RECORD EXTRACTS Start Marker

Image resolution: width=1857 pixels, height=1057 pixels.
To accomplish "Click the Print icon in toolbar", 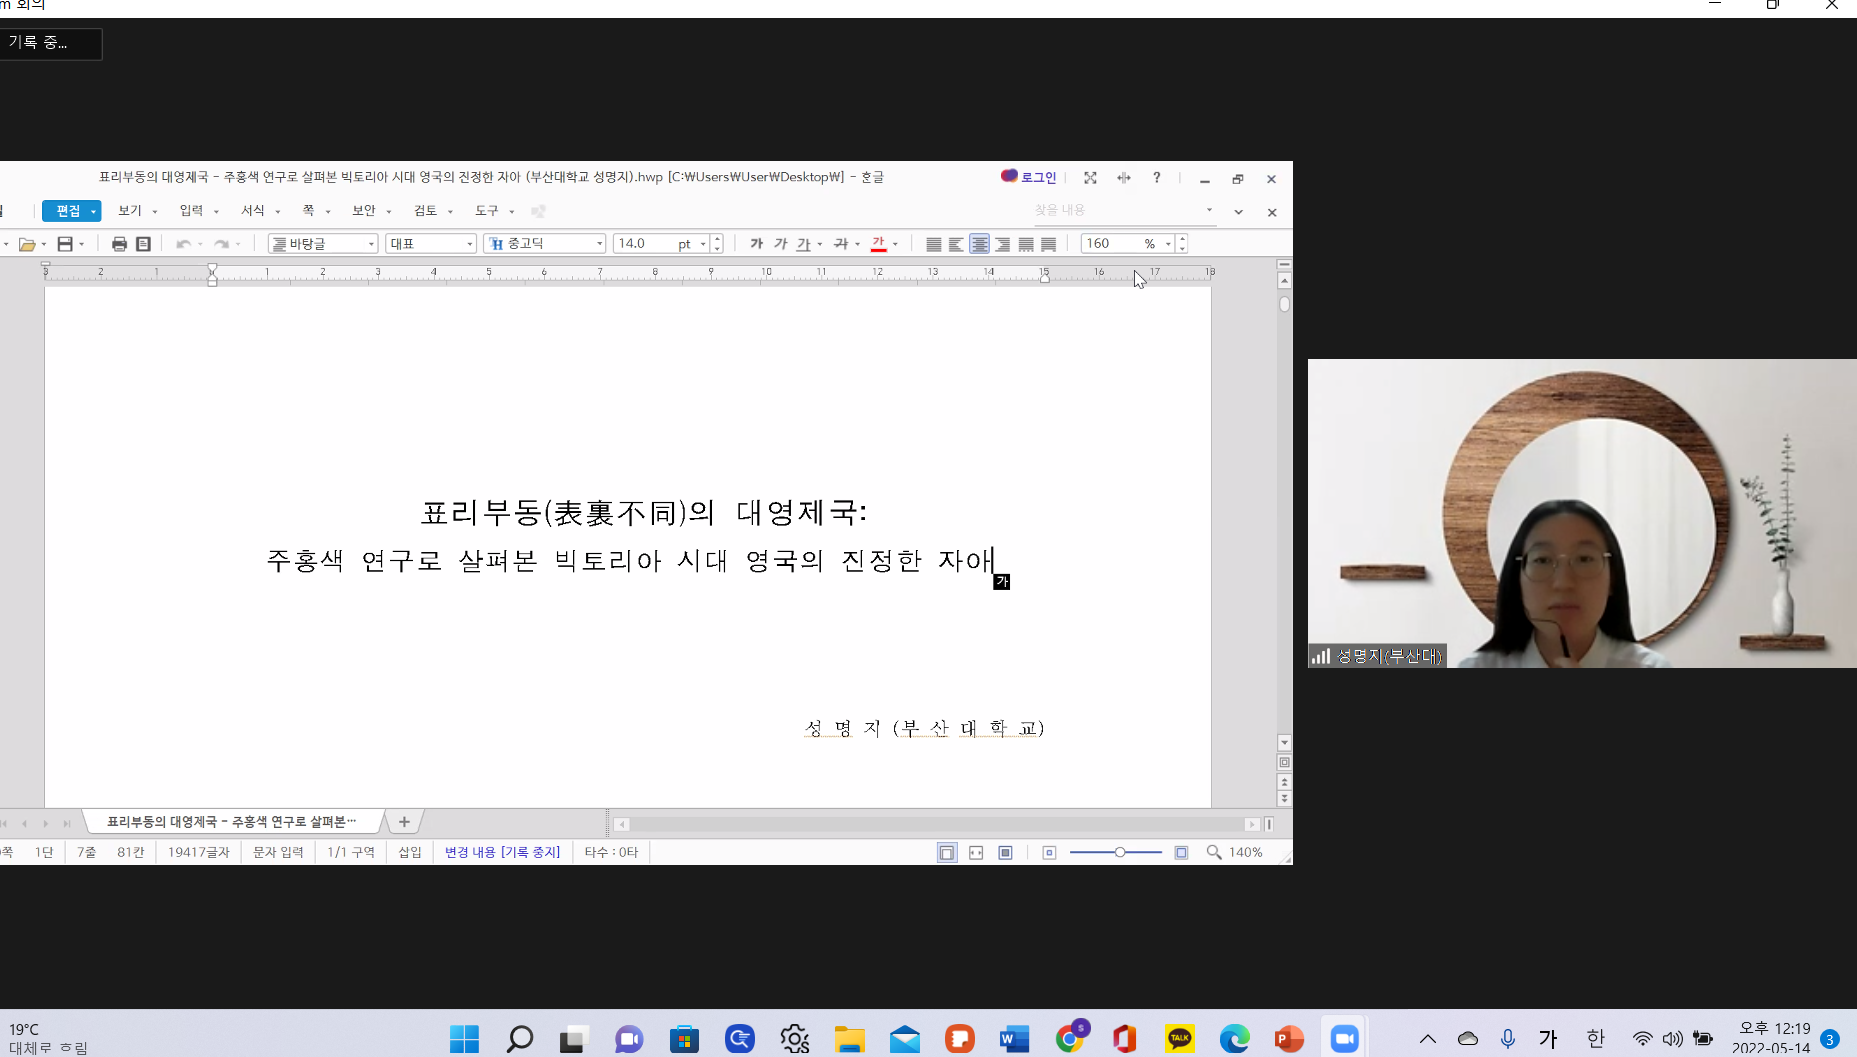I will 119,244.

RECORD EXTRACTS End Marker
RECORD EXTRACTS Start Marker

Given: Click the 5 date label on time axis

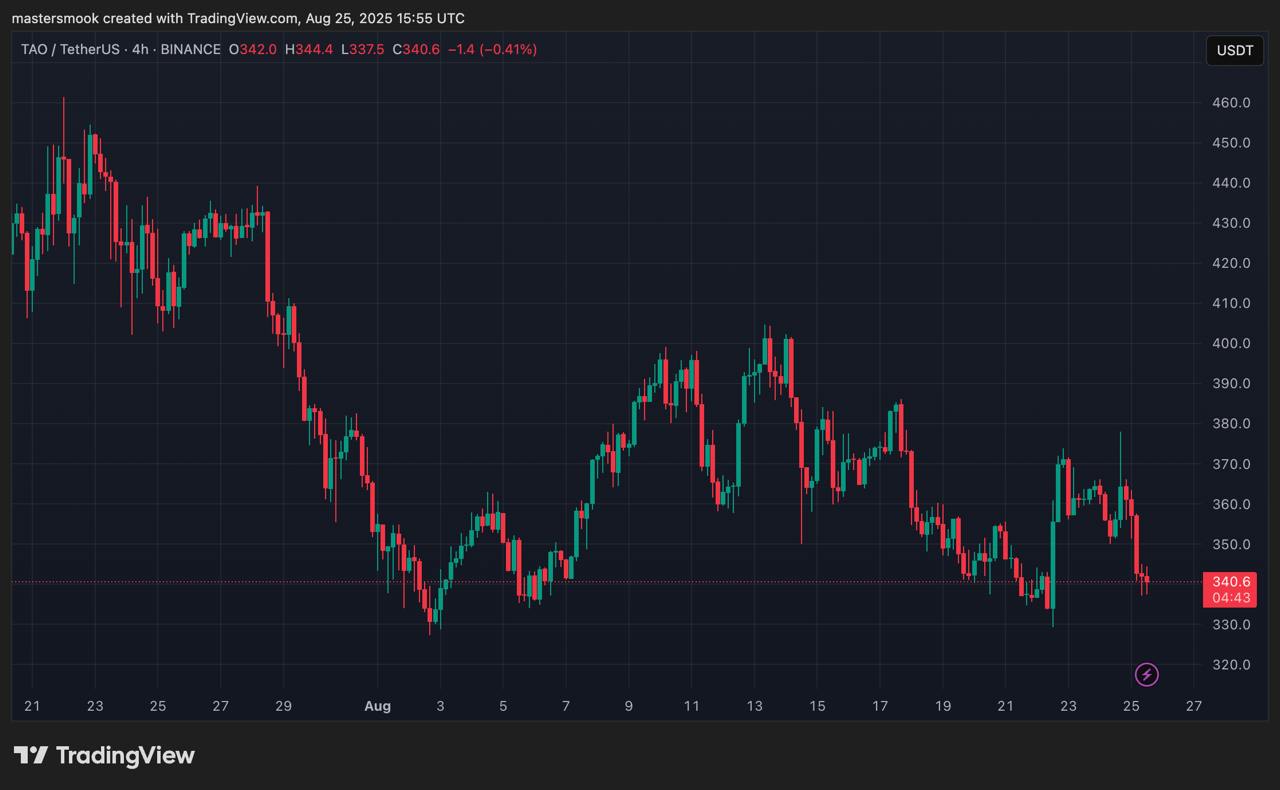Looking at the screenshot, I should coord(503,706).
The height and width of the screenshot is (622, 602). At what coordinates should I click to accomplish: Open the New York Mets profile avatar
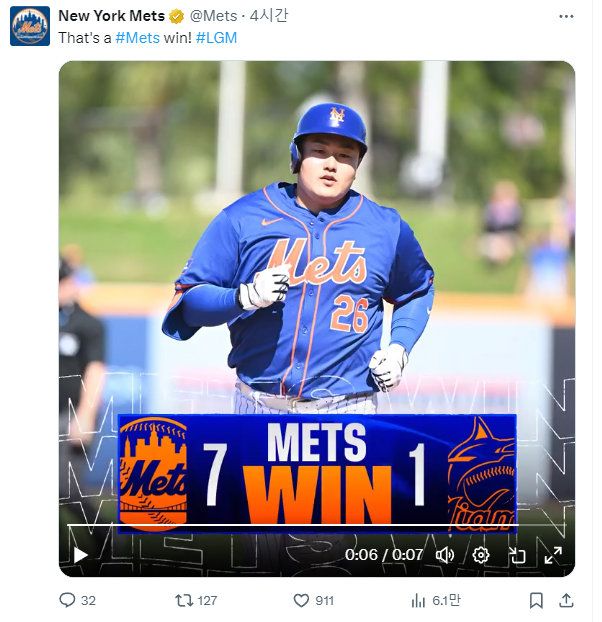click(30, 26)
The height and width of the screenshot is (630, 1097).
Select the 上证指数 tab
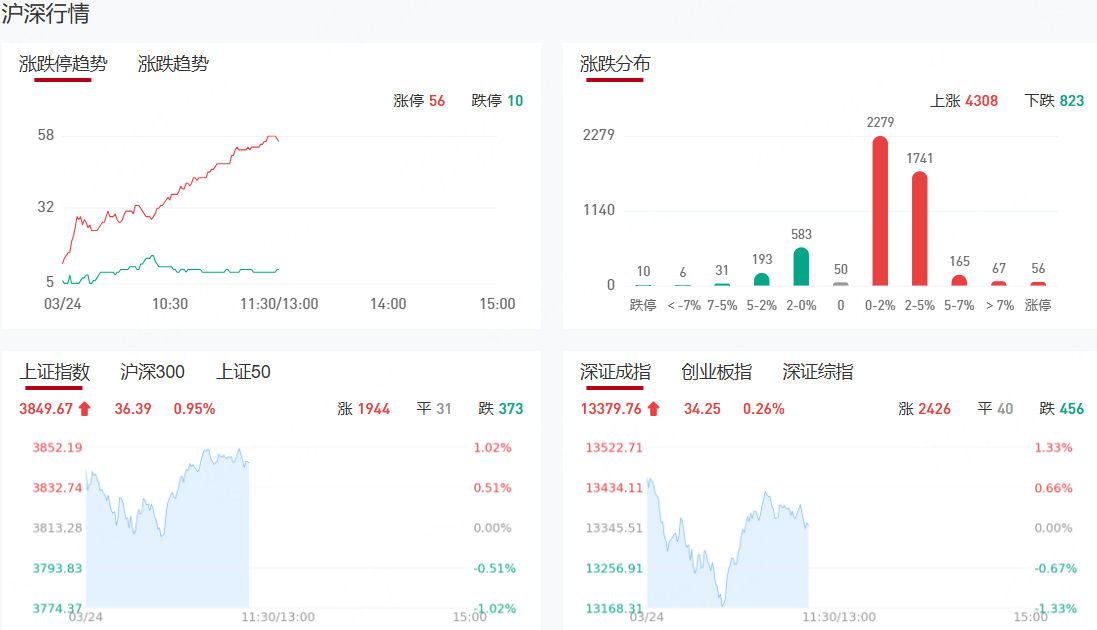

RECORD EXTRACTS End Marker
RECORD EXTRACTS Start Marker

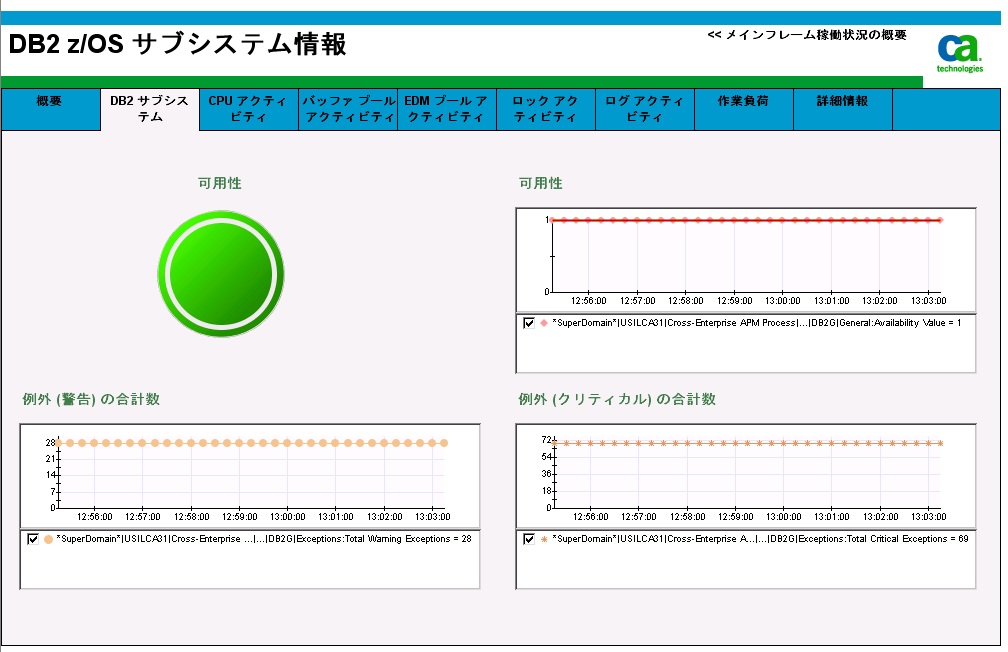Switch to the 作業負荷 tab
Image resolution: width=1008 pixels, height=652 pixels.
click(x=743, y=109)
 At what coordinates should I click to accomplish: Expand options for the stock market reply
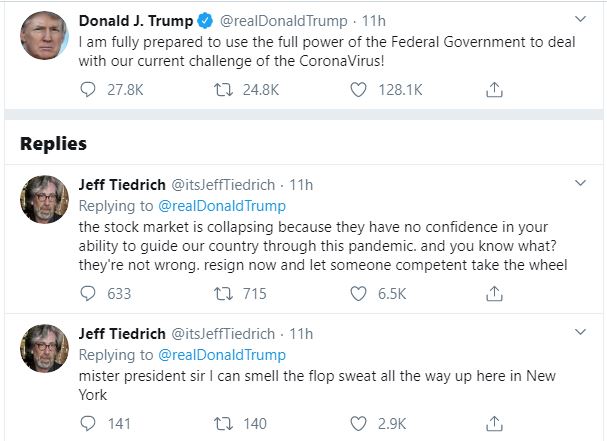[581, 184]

RECORD EXTRACTS End Marker

→ WHAT IS EXPECTED
Everything above from the line containing "The height and width of the screenshot is (630, 1097)." down to the line containing "Select the 上证指数 tab" is to be transcribed exactly, with both of those lines included and nothing else added.

→ YOUR RESPONSE
The height and width of the screenshot is (630, 1097).
Select the 上证指数 tab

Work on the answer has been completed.